EXERCISE TASK A:
Reproduce the passage on government paternalism from "None of this" to "paternalistic--why oppose it?", copying it word for word.

TEXT EXCERPT:
Of course, underlying all this there is a highly dubious assumption, namely, that those who will identify our misconduct and stand ready to straighten all of us out are properly fit to do that job.  In short, there is a segment of society, an elite, if you will, that is knowledgeable and virtuous to be entrusted with the power to make the rest of us do the right thing.  

This elite is somehow deemed immune to the flaws that render all the rest of us in need of the interference by the Nanny state.  These folks seem somehow to not be flawed as we are so that when they administer their remedial measures upon us, that itself is not vulnerable to malfeasance.  The good and wise operators of the government can be fully trusted with the power Cass Sunstein and Co., believe we need to have imposed upon us for us to live right.

None of this is new, of course.  Political thinking since the time of Plato and his teacher Socrates had often veered in the direction of the more or less overt tyranny Sunstein & Co. are championing.  Indeed, only a few of human history’s outstanding political philosophers and theorists set out to warn against entrusting a special group with power over the rest.  So long as the intention behind such power wielding was successfully promulgated as benign, kind, generous, helpful--that is to say, paternalistic--why oppose it?

The main reason is that no one has the proper authority to play parent to another except in very rare circumstances, mainly when he or she is indeed a parent of that other, with the responsibility to be the caregiver.  Government, as the American founders realized, must refrain from such paternalism not only because it is likely to be inept but mainly because sovereignty belongs to the adult citizens of society, all of them, a not just to some special group which is, after all, no less susceptible to malpractice as are the rest of us.  

Whatever help we require with setting us on the right course must not come at the expense of our basic rights, our nature as sovereign individuals.     

*See “The Petty Tyranny of Government Regulation,” in Tibor R. Machan & M. Bruce Johnson, Rights and Regulation (SF: Pacific Institute for Public Policy Research, 1983), 259-288.

TASK INPUT:
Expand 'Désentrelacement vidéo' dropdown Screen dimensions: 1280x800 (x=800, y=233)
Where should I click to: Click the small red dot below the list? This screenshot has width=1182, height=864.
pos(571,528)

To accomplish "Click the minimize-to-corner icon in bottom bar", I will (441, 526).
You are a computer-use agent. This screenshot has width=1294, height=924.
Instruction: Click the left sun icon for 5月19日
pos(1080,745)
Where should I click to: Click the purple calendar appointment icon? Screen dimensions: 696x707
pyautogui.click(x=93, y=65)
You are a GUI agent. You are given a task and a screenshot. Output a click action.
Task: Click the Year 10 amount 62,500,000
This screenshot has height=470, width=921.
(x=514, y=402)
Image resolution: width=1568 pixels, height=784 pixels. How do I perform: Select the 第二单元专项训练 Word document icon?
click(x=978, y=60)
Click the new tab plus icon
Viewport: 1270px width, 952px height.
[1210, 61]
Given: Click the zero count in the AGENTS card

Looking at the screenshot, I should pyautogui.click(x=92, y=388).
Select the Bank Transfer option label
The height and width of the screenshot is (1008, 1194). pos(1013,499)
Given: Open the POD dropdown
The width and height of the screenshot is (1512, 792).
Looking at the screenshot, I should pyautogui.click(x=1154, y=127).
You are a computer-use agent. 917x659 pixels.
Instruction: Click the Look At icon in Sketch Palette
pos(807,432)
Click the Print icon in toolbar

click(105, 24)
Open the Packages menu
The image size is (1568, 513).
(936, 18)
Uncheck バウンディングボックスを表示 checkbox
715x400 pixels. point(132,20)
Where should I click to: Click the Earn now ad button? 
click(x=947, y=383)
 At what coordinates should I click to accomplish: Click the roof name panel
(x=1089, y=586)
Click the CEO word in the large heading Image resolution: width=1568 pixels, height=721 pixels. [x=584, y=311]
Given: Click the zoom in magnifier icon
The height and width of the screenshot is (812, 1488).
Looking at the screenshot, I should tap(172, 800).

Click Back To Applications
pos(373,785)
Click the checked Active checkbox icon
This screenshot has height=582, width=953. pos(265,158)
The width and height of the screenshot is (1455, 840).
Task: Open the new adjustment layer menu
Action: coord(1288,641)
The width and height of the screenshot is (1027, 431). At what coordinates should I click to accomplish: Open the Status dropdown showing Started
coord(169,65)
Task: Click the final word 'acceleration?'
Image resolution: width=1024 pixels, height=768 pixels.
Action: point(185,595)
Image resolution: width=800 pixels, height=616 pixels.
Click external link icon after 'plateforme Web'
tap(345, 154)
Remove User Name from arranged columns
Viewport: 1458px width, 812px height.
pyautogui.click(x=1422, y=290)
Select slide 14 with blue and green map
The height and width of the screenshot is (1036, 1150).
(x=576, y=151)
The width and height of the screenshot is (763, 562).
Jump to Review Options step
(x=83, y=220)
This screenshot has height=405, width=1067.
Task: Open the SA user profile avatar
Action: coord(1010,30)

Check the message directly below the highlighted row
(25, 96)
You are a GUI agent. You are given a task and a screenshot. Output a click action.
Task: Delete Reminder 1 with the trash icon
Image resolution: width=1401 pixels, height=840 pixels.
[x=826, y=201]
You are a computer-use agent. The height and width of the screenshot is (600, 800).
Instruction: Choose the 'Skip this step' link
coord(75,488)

EXERCISE TASK B:
Write out the records verbatim from the line with "Task: Click the final word 'acceleration?'" to the line with "Action: point(185,595)", including both of those lines.

FINISHED ANSWER A:
None of this is new, of course.  Political thinking since the time of Plato and his teacher Socrates had often veered in the direction of the more or less overt tyranny Sunstein & Co. are championing.  Indeed, only a few of human history’s outstanding political philosophers and theorists set out to warn against entrusting a special group with power over the rest.  So long as the intention behind such power wielding was successfully promulgated as benign, kind, generous, helpful--that is to say, paternalistic--why oppose it?

FINISHED ANSWER B:
Task: Click the final word 'acceleration?'
Image resolution: width=1024 pixels, height=768 pixels.
Action: point(185,595)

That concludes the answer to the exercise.